L’abbé de Gouvon m’avoit fait présent il y avoit quelques semaines d’une petite fontaine de héron fort jolie & dont j’étois transporté. À force de faire jouer cette fontaine & de parler de notre voyage, nous pensâmes, le sage Bâcle & moi, que l’une pourroit bien servir à l’autre & le prolonger. Qu’y avoit-il dans le monde d’aussi curieux qu’une fontaine de héron ? Ce principe fut le fondement sur lequel nous bâtîmes l’édifice de notre fortune.
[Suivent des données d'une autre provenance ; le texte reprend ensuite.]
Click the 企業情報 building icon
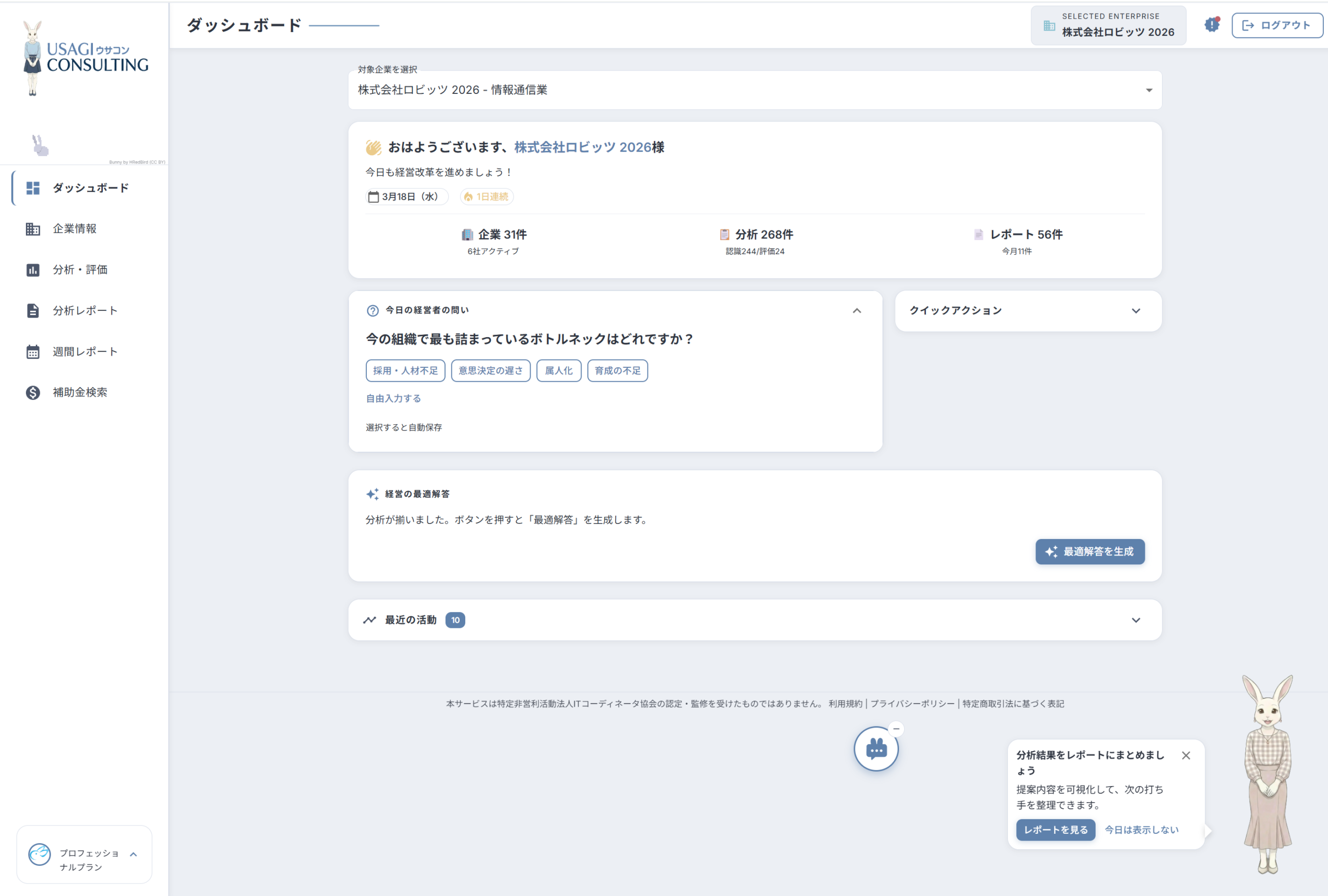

Nous devions dans chaque village assembler les paysans autour de notre fontaine & là les repas & la bonne chere devoient nous tomber avec d’autant plus d’abondance que nous étions persuadés l’un & l’autre que les vivres ne coûtent rien à ceux qui les recueillent & que quand ils n’en gorgent pas les passans, c’est pure mauvaise volonté de leur part. Nous n’imaginions par-tout que festins & noces, comptant que sans rien débourser que le vent de nos poumons & l’eau de notre fontaine, elle pouvoit nous défrayer en Piémont, en Savoye, en France & par tout le monde. Nous faisions des projets de voyage qui ne finissoient point & nous dirigions d’abord notre course au nord, plutôt pour le plaisir de passer les Alpes, que pour la nécessité supposée de nous arrêter enfin quelque part.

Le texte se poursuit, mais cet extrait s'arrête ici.